Government websites, including those of the executive branch and senatorial and congressional candidates, have been constantly attacked by hackers especially as the May 2025 midterm elections are upcoming, Department of Information and Communications Technology (DICT) Secretary Ivan John Uy said on Tuesday, Jan. 7.
DICT Secretary Ivan John Uy answers questions from the media during a press briefing in Malacañang on Tuesday, Jan. 7, 2025. (RTVM screenshot)
In a Palace press briefing after a Cabinet meeting, the first this 2025, with President Marcos, the DICT official admitted the continuous hacking of government websites, which hackers try to deface or install malicious software into.
“Actually, we are constantly under attack from different sectors, from hackers, from scammers.
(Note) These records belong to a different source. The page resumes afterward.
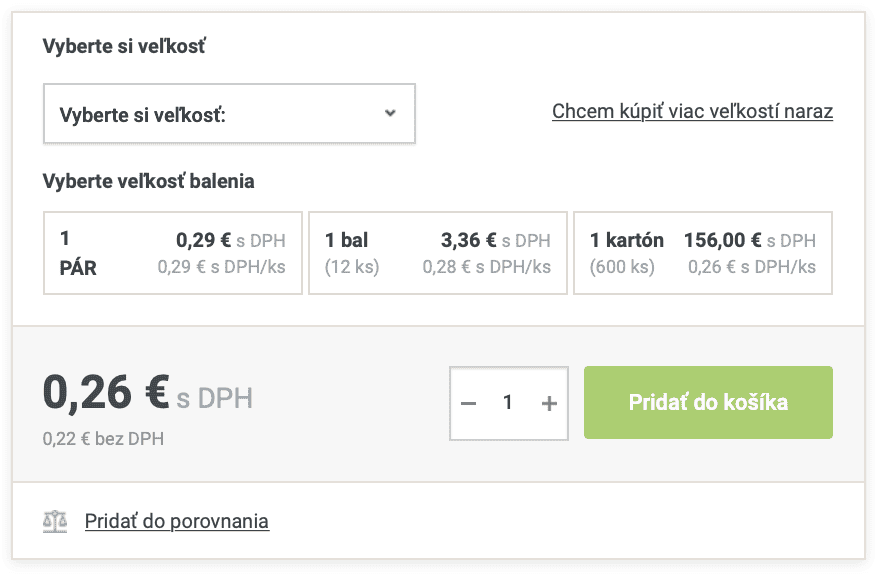Click the large 0,26 € price

(x=106, y=393)
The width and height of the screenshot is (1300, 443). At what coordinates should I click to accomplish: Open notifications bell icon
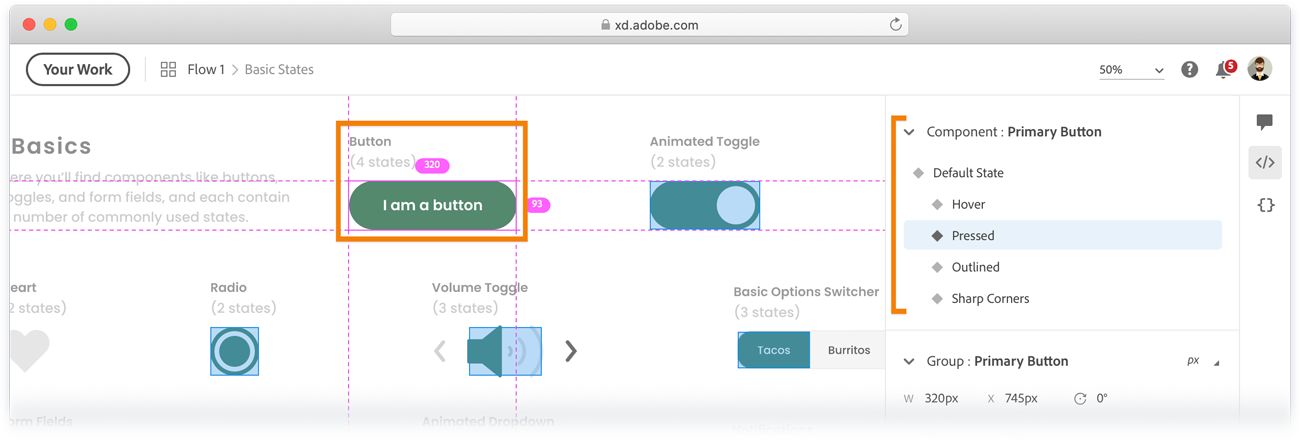1222,70
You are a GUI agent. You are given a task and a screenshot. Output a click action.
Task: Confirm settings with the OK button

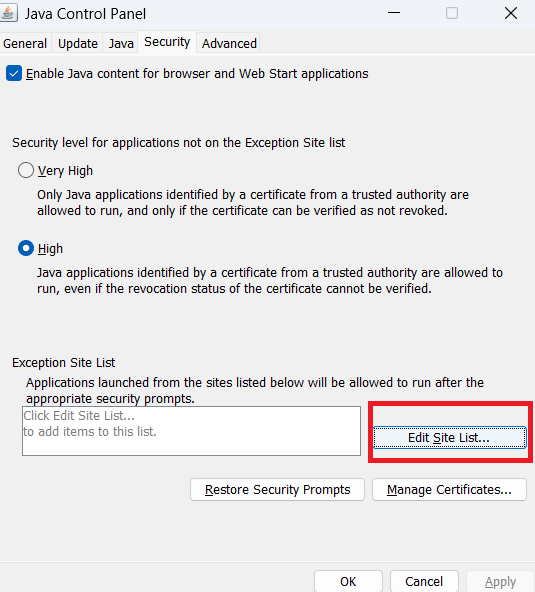(x=348, y=581)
Well, these are persistent threat actors over the years,” Uy said.
“And what we are looking at today is that we have detected significant increase in many of the probing and the attacks especially as we come closer to the elections, this coming May,” he adding, noting the proliferation of “fake information or disinformation” in the cyberspace.
While the DICT is “repelling several hundred thousand attempts on a daily basis,” Uy revealed that the hacking attempts include the websites of senatorial and congressional candidates.
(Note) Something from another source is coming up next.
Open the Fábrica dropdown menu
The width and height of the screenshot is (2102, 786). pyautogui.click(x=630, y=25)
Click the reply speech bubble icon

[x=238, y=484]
He explained the need to work also with the private sector in making them “be more aware of their cybersecurity preparedness, and at the same time, advising them on how to harden their respective infrastructure or information systems.”
But often, Uy said that the vulnerabilities being exploited are those in the “old system” or “legacy system.”
Some government agencies have yet to update their respective systems and are still using old systems, the DICT chief lamented.
“In most occasions, the one—if ever there are any compromises, we’ve seen that the data are old data. Some of them are being reposted again,” he noted.
Uy assured that there has been no data breach and no information compromised because these attacks remained “attempts” after the DICT detected them early on and secured the database and system.
“I’d like to reiterate that so far what we have seen is that no current information has been compromised. What we have seen so far are old data from many years ago that are being regurgitated, recycled just to make an impression that they were successful in doing so,” he emphasized.
The DICT chief added that the agency has been acquiring new systems and new equipment to address these hacking incidents since “scammers continually upgrade their game and continually acquire new equipment.”
The Philippines remains vulnerable to scams and cyber threats.
In July 2024, the Philippine National Police (PNP) reported that cybercrimes rose by 21.8 percent in the first quarter of this year compared to the same period in 2023. There were 4,469 cybercrimes from January to March 2024 compared to the 3,668 cases recorded in the same period in 2023.
That meant there was an average of about 49 cybercrimes daily for the first quarter of 2024, compared to just 40 in 2023.
In 2023, ransomware group Medusa hacked into the systems of the Philippine Health Insurance Corp. (PhilHealth) and leaked sensitive data, including bank details, of some 42 million members when the government refused to pay the “ransom” of $300,000.